▸ The task:
An exact copy of the records below is required, and it must contain no pictures.
--*--
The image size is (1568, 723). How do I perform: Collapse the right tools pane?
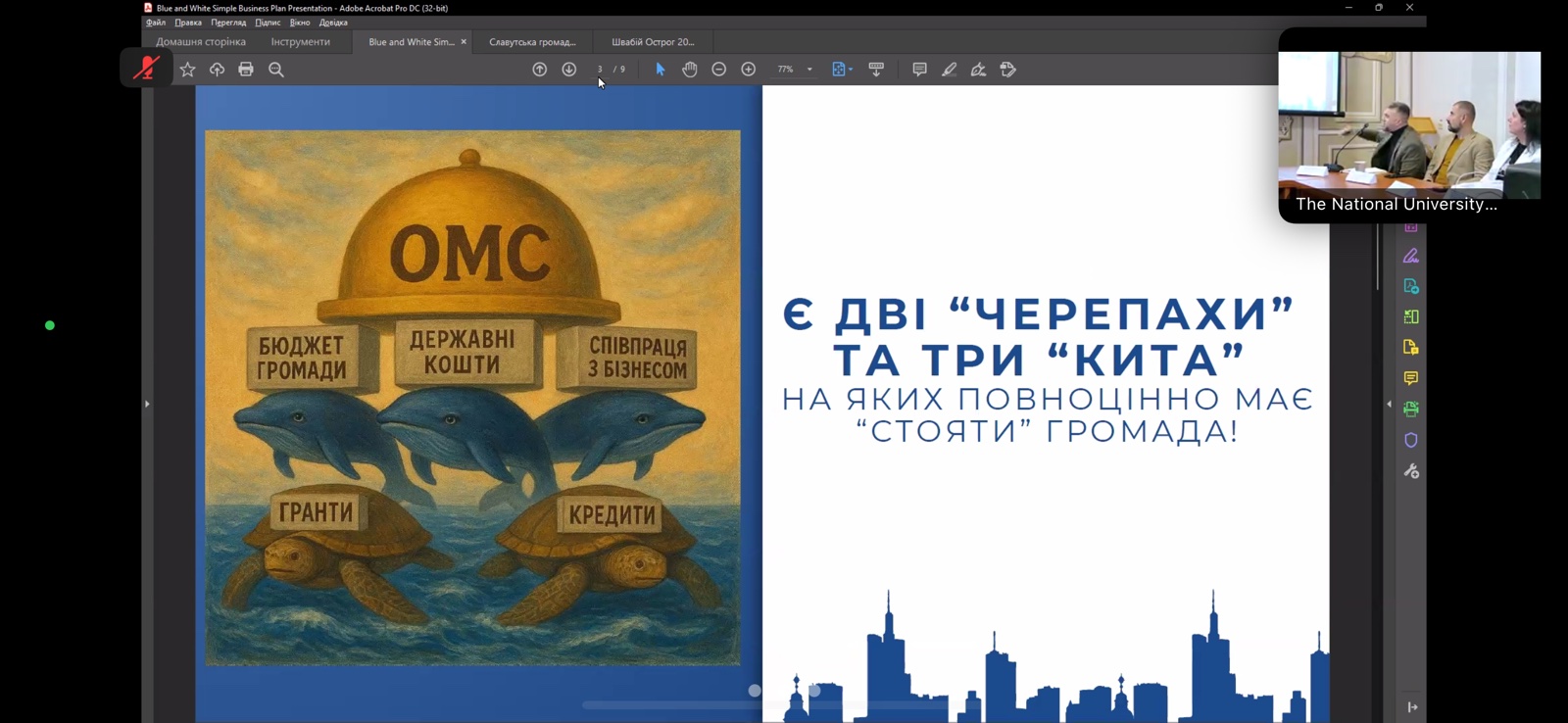[1389, 404]
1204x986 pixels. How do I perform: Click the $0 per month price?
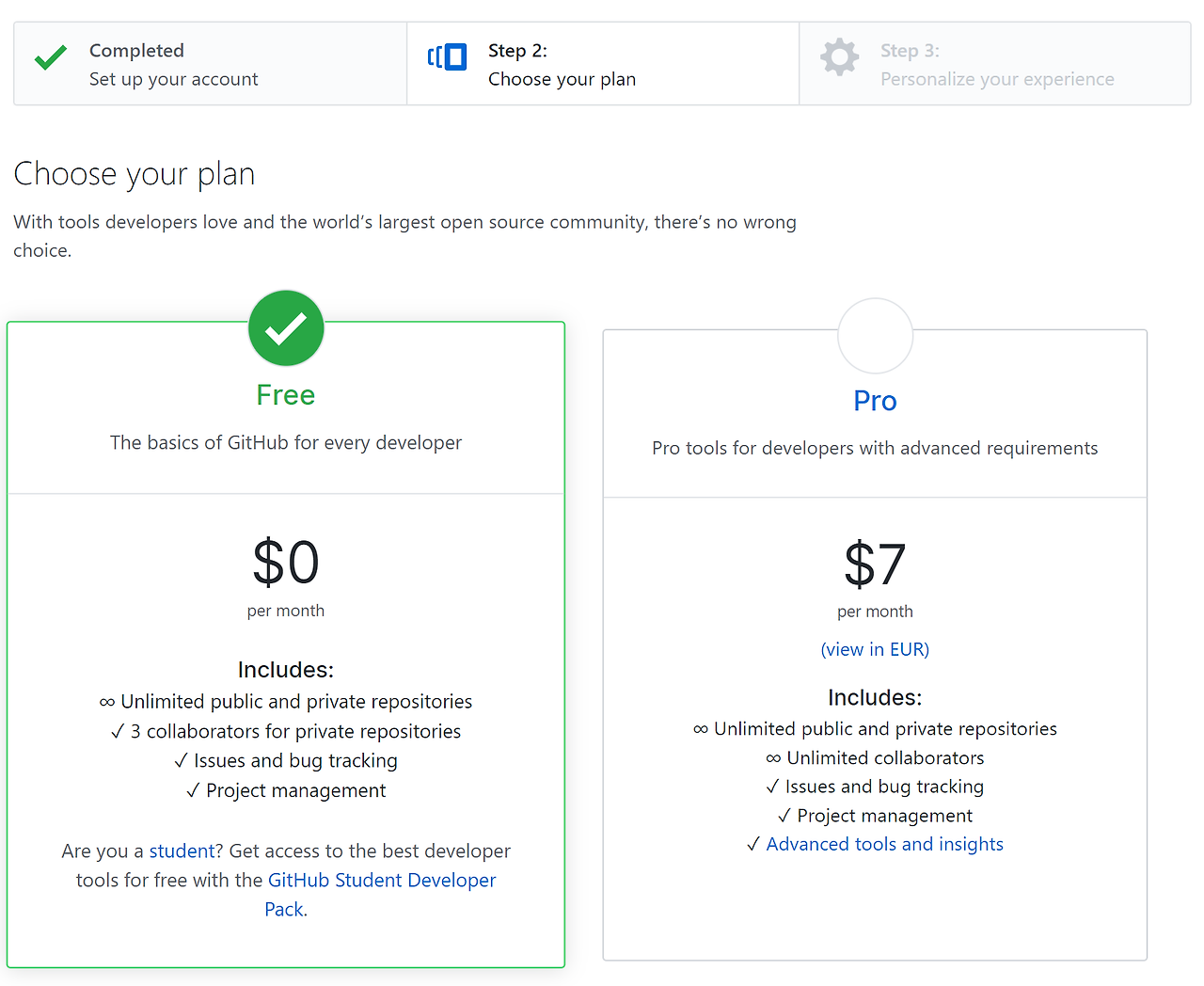click(x=286, y=564)
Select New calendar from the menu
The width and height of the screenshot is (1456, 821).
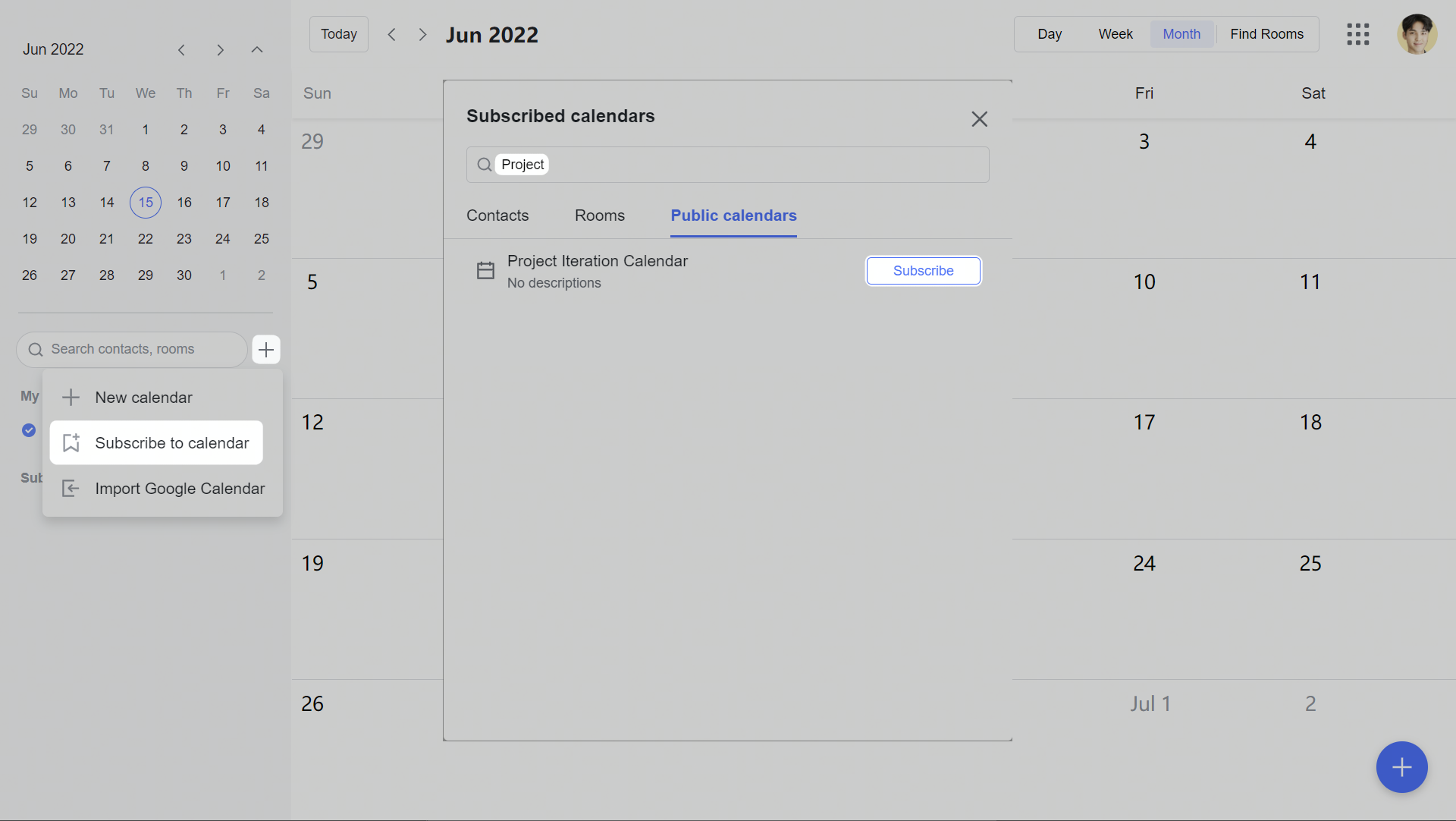coord(143,398)
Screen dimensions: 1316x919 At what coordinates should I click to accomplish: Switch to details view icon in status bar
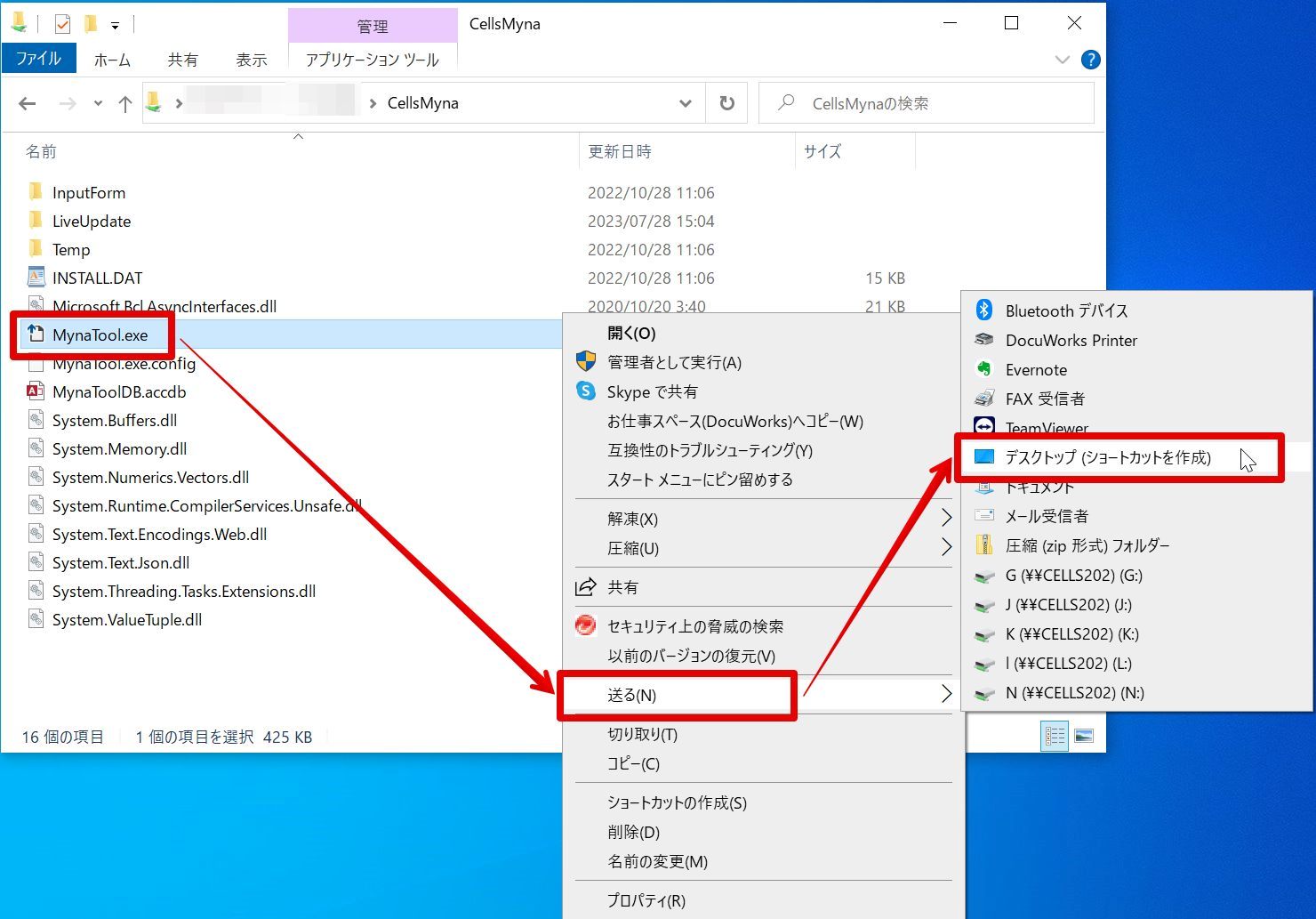pos(1055,736)
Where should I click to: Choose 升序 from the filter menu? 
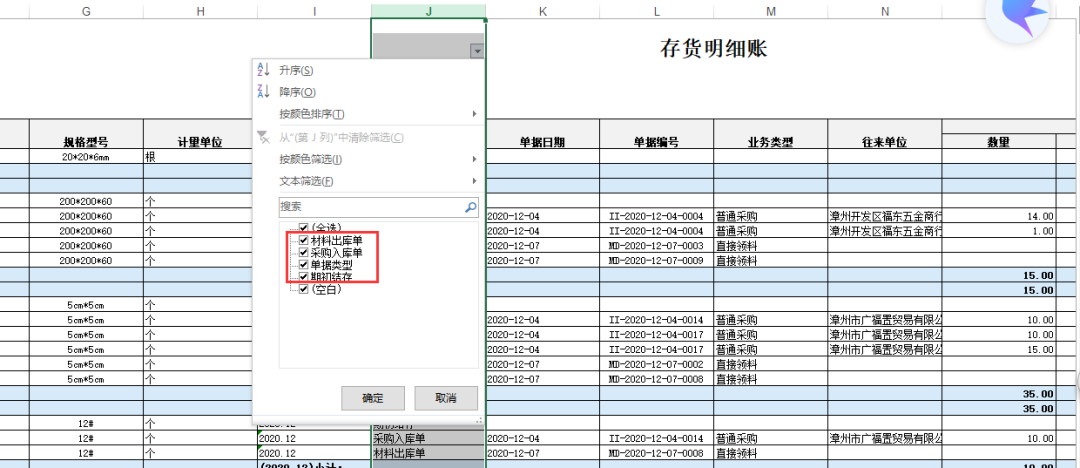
--*--
▸ Task solution:
The image size is (1568, 723). How do I perform: Collapse the right tools pane?
[1389, 404]
1204x986 pixels. How do I perform: Click the $0 per month price?
click(x=286, y=564)
Select New calendar from the menu
The width and height of the screenshot is (1456, 821).
coord(143,398)
Screen dimensions: 1316x919 At what coordinates should I click to accomplish: Switch to details view icon in status bar
pos(1055,736)
Where should I click to: Choose 升序 from the filter menu? 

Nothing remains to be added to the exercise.